---------- Trecho fornecido

Por que só herdamos mitocôndrias da nossa mãe?
Atualizado: 30 de abr. de 2020

As mitocôndrias são organelas celulares extremamente importantes para o principal processo metabólico de uma célula aeróbica: produção de energia. A hipótese mais aceita para explicar sua origem se chama "Teoria da Endossimbiose", que supõe que estas organelas são derivadas de procariotos que foram englobados pelos ancestrais de células eucarióticas primitivas. Assim, independentemente do modo como a relação se iniciou, podemos ter uma ideia de como essa relação pode ter se tornado mutuamente benéfica. Por exemplo, em um mundo que se tornava cada vez mais aeróbio [por conta da Revolução do Oxigênio, que expliquei lá em Origem da Vida], um hospedeiro anaeróbico se beneficiaria de um endossimbionte capaz de produzir oxigênio. O hospedeiro poderia fornecer, em contrapartida, proteção química ao ambiente altamente instável e aos altos índices de radiação característicos da Terra à época. Ao longo do tempo, o hospedeiro e o endossimbionte se tornariam um único organismo, com partes inseparáveis. Hoje, como as conhecemos, célula eucariótica e mitocôndria, respectivamente.

--------------------
---------- Material fornecido

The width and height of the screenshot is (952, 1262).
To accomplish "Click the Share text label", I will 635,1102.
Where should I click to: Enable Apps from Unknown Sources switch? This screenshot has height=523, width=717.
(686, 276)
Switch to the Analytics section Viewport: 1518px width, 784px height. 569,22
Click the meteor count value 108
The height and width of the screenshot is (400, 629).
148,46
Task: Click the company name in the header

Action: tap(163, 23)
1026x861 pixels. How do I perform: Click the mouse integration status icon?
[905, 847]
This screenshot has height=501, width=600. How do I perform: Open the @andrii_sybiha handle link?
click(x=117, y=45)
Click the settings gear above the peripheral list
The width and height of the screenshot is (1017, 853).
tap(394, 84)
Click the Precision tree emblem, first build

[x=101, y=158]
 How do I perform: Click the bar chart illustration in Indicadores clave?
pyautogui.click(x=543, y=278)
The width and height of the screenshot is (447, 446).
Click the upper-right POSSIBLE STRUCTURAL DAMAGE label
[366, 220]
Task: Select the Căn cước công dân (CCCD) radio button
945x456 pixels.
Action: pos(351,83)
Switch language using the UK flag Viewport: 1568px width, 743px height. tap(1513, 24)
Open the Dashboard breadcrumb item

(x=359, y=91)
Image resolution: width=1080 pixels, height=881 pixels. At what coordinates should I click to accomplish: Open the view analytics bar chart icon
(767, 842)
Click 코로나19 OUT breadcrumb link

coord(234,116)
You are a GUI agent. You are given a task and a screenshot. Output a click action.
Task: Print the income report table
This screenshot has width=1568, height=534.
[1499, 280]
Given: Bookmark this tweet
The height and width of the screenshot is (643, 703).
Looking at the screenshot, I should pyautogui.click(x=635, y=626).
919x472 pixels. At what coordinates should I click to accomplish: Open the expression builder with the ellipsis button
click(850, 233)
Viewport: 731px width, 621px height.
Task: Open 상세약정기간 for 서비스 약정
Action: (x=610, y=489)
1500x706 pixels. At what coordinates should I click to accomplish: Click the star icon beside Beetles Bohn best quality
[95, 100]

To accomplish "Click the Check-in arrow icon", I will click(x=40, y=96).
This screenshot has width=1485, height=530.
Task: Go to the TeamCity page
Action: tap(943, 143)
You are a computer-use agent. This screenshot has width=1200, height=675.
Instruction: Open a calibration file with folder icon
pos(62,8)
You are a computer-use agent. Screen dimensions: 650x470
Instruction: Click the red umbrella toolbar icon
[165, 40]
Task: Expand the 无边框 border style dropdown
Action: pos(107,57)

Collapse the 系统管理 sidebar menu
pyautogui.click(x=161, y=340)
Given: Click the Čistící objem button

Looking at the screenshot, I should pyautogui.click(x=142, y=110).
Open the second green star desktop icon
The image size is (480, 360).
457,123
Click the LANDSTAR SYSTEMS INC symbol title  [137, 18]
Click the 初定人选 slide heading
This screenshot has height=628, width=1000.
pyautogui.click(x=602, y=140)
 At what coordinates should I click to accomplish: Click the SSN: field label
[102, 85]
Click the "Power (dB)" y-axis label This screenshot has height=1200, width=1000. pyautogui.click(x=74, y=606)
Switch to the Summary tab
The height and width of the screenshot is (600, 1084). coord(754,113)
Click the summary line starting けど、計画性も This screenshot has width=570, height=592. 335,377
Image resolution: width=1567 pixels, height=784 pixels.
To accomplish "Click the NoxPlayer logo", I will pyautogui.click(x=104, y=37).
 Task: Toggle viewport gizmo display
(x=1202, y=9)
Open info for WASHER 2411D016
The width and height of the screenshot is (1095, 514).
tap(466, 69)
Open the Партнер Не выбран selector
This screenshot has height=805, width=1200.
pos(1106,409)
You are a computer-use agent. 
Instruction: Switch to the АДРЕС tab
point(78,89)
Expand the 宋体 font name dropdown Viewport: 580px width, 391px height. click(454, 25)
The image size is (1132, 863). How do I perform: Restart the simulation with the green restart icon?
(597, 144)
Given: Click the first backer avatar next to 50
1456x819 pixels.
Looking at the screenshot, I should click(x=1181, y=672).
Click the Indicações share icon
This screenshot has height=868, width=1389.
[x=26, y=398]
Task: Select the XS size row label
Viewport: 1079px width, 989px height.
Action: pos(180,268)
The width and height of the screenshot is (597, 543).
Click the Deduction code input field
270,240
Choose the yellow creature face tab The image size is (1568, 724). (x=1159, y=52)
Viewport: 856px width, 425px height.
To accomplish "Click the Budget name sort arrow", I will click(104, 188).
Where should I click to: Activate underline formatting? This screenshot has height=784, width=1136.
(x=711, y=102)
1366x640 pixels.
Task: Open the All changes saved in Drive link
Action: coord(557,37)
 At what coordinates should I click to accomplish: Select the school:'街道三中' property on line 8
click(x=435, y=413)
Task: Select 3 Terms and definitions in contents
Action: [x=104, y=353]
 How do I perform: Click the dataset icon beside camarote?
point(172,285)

--------------------

Descrição do problema:
Segundo o trecho sobre mitocôndrias, como se chama a hipótese mais aceita para explicar a origem dessas organelas?

Resultado do exercício:
Teoria da Endossimbiose.